Living Rent Free

Jen and I recently took trip to Maryland and Virginia to visit some relatives. It does the heart good to take a long drive occasionally, to reset the mental and visual home screens. Seeing new places, warming family ties, and considering different circumstances brings a type of clarity we all need from time to time. It was a great trip, aside from the shock at the fuel pump. 

One relative had recently bought a beautiful old Virginia home full of character, personal charm and brimming with possibilities. It’s a work in progress, and we were happy to lend a hand during our stay. 

Their huge backyard had several large brush and debris piles, an accumulation of years past. “Let’s start a burn pile,” it was suggested. You didn’t have to ask me twice. In no time at all we had a good blaze going and began feeding it with handfuls of dry sticks. The flames leapt high, the heat grew intense, and slowly the size of our fire inched larger. All afternoon we tossed wood on a crackling fire, watching branches shrink into glowing coals. With a poking stick in hand, I stood like a sentinel over the burning heap, throwing thoughts and prayers, as well as sticks upon the pile. Over two days we burned all the debris, a cluster of old wooden fence sections, stacks of burnable yard waste, and a few small trees. It was incredible to see how much was reduced by a roaring flame. From the kitchen window the backyard had changed for the better.

We weren’t the only ones having fun; in all the dismantling, their dog flushed out some rodents that had been living under the pile. She could smell those gnawing critters holed up in her space but hadn’t been able to find them until the brush pile was removed. She tossed them in the air by the scruffs of their necks, and would have easily dispatched them, had the chain link fence not got in the way. Who knows how many more unwelcome pests had been living in those piles? Today was eviction day. 

When the yard was clear it felt so satisfying, like dropping your backpack at the conclusion of a long hike. Weight off the legs, clutter off the brain.

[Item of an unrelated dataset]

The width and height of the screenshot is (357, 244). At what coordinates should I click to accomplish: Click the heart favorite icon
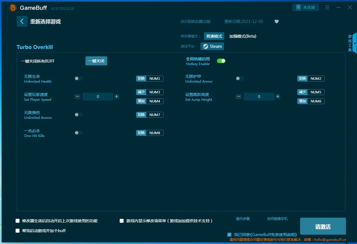point(277,22)
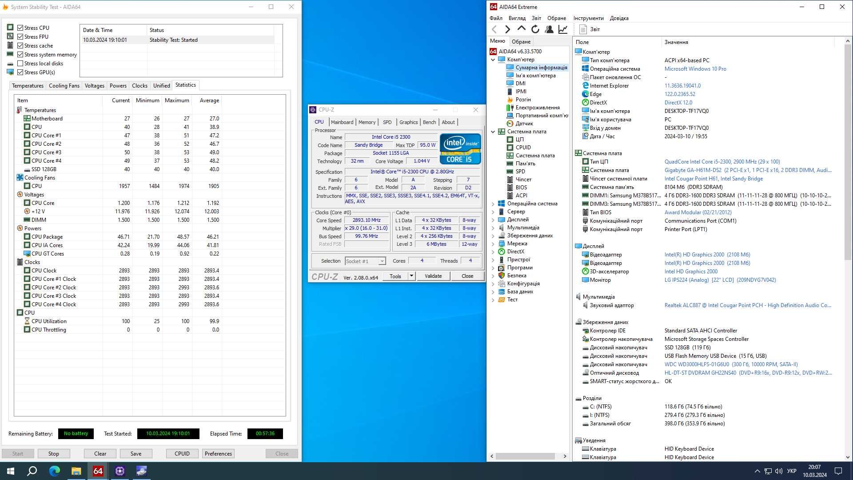
Task: Toggle the Stress FPU checkbox
Action: click(x=20, y=36)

Like many in this Lenten season, I’ve been maintaining a fast to better prepare my heart for the greatest hinge event of human history, the death and resurrection of Jesus the Messiah. There have been many years where the pace of life has sped me through important moments without much reflection at all. I wonder how many times I’ve arrived on Easter morning, unprepared? I’m shamed at how I’ll prepare for other, less significant, meetings. I almost always make prep-time. Praise the Lord for grace, this year will be different.

As I’ve given things up, you know what I’ve found? There is someone else living inside of me. Someone I don’t much care for. He’s mostly selfish, negative, grumbles perpetually and has a rather short fuse. Most who know me have never met him, in fact, I’d be mortified if they did. He’s not the person I’d want anyone to meet. However, as I’ve been fasting, his irritating self pops up in my mind, in my heart and sometimes on my lips to make willful demands. It’s been rather embarrassing, but it’s been rather wonderful, too. You see, one of the benefits of fasting is that it puts a focus on misplaced hunger, appetites, and desires. It feels unnatural, even wrong, to be denied what we want or need for a season. But God knows that true satisfaction comes solely from Him. “Blessed are they who hunger and thirst…” Jesus says, “For they will be satisfied.” When we do, we come face to face with Him, and when we do, He creates in us a pure heart. “Blessed are the pure in heart, for they will see God. (Matt.5:8) I want that.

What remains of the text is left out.